JUNEAU -- Gov. Sean Parnell is proposing sweeping changes to Alaska's oil and gas production tax, an effort that he says is aimed at boosting oil production and creating more jobs for Alaskans.
Among other things, the bill, proposed on the eve of the legislative session, would alter the tax rate assessed under the barely-3-year-old tax regime known as Alaska's Clear and Equitable Share, or ACES, one of Sarah Palin's legacies from her partial term as governor.
The tax-rate change alone would cost the state treasury more than $5.2 billion between fiscal years 2013 and 2017, according to an analysis released by the governor's office.
The proposal would change the progressive surcharge triggered when a company's net profits top $30 a barrel, subjecting incremental amounts above that threshold to higher taxes. For oil field units now in production, it would cap that surcharge at 50 percent when oil prices top $92.50 a barrel; for new fields, the cap would be at 40 percent at higher-priced oil.
Parnell said it's wrong to look at the plan as though his administration is taking money from the state treasury; at least $11 billion is in state savings accounts and his intent is to expand the economy, not focus on growing government reserves, he said.
His proposal also would provide tax incentives aimed at encouraging infield North Slope development.
Oil is king in Alaska, largely responsible for keeping the state running and lining its coffers. Politicians have been looking for ways to stem declining production and get more oil flowing through the aging trans-Alaska pipeline system.
Parnell told reporters that his intent isn't to overhaul the entire tax system but to make changes to "jump-start" investment and economic growth.
The governor asserted that lower taxes create more jobs, though he said he's asking the industry -- as he did with proposed changes last year to the state's cruise tax -- to publicly testify about the need for changes and what level of investments they'd make in Alaska, should the Legislature enact the change.
Marilyn Crockett, executive director of the Alaska Oil and Gas Association, said Monday that she was encouraged by what she heard from Parnell.
"It sounds to us like a good first step," she said, adding that she had yet to see the language of the bill.
Crockett also hadn't yet analyzed a bill put forth by some House Republicans that would set a 20 percent base rate and impose a bracketed progressivity rate. Rep. Mike Hawker, R-Anchorage, said last week that the change is needed to address the "aggressive, punitive" provisions added onto ACES by "anti-industry legislators."
Petroleum News reported Monday that five independent oil and gas companies that hold a total of 1.1 million acres of North Slope leases strongly support Parnell's proposal.
The companies said the tax changes would "assist all oil companies on the North Slope" and lead to production of reserves that would otherwise remain untouched.
However, some lawmakers say that to be swayed, they'd need to see clear, convincing evidence that the tax is hindering investment or hurting industry.
The current tax regime features a base rate of 25 percent.
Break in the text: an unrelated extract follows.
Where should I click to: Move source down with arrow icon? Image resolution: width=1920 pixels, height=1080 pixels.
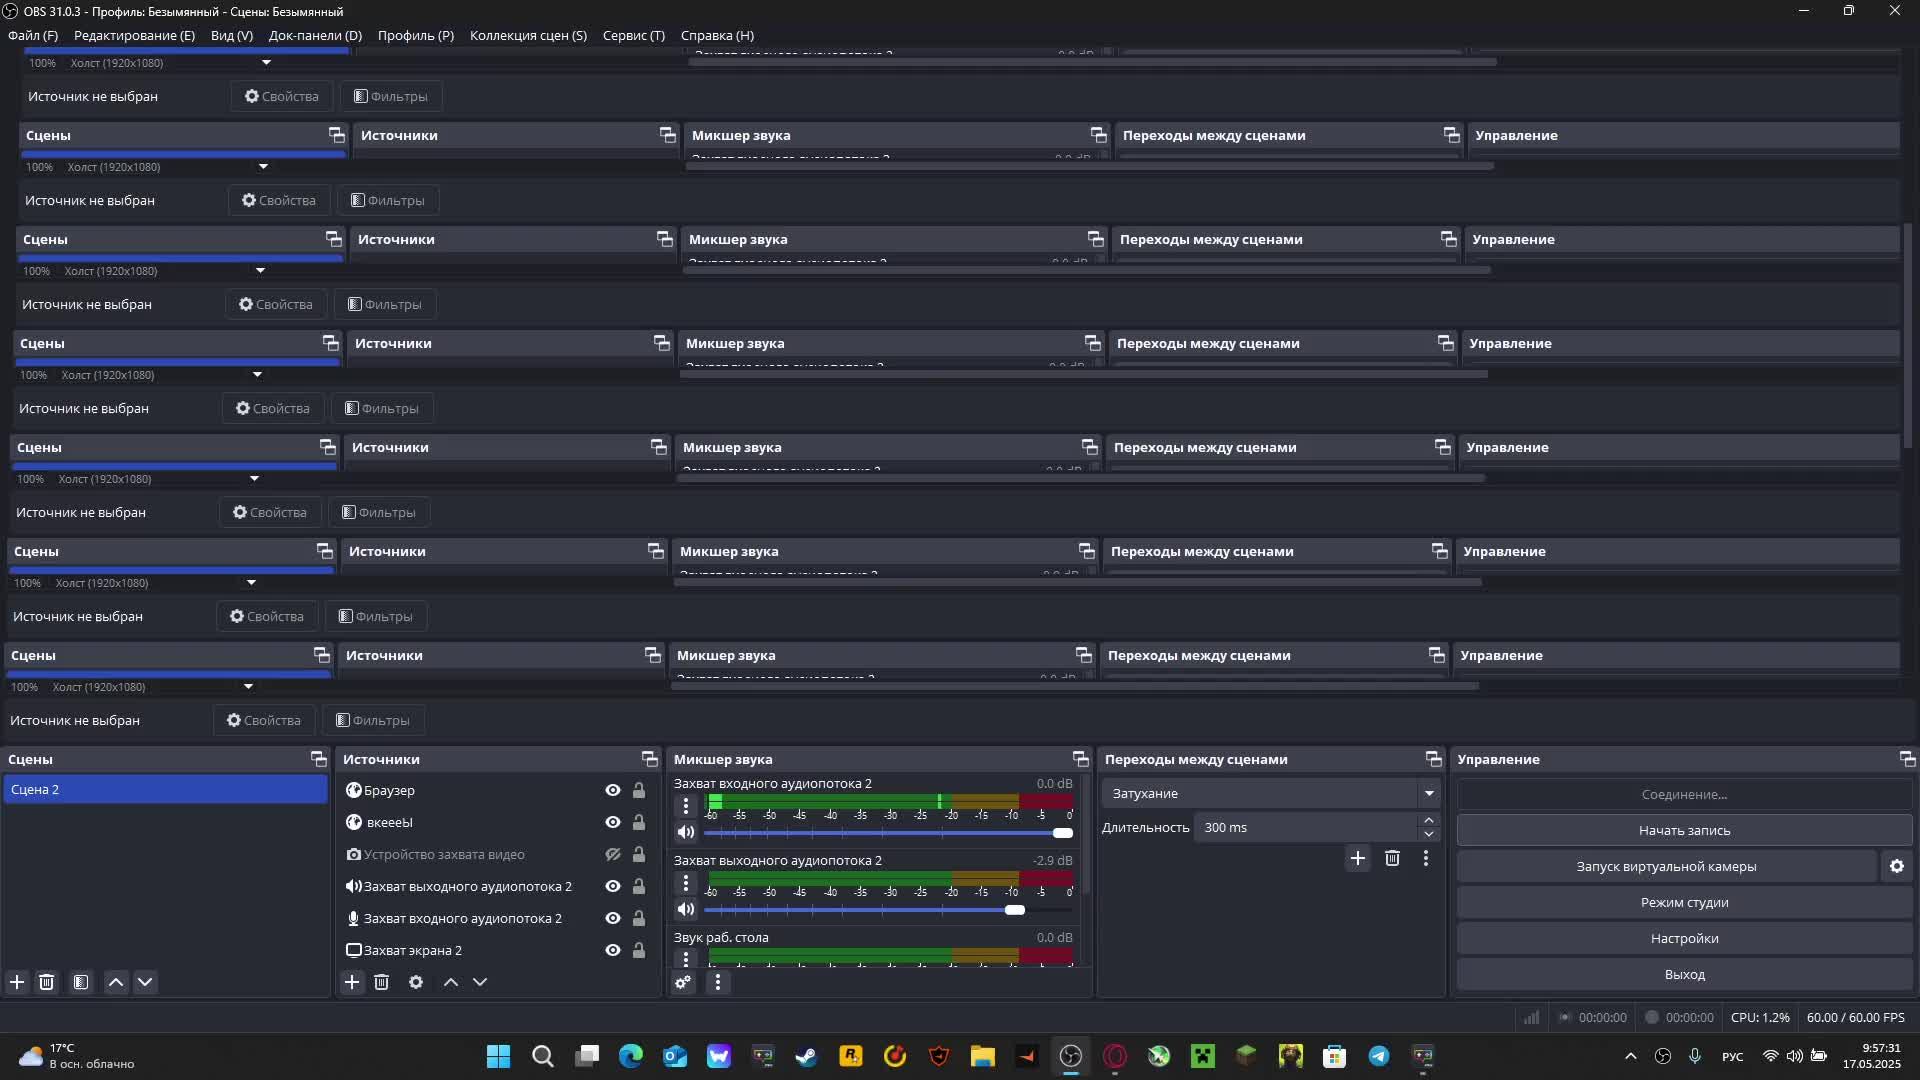480,982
The progressive surcharge kicks in when a company's net profits top $30 a barrel. The tax generated $6.8 billion in fiscal year 2008, a period marked by high oil prices and profits; it generated more than $3.1 billion the next fiscal year, when West Coast oil prices averaged about $68 a barrel, according to the Department of Revenue.
A new report, with more updated figures, is due today.
Crockett called legislative action this session "imperative."
"The longer this punitive tax stays in place, the longer it will be for recovery to take place," she said.
The level of investment and number of wells drilled in the state has declined in recent years and cutting taxes will positively affect companies, Crockett said.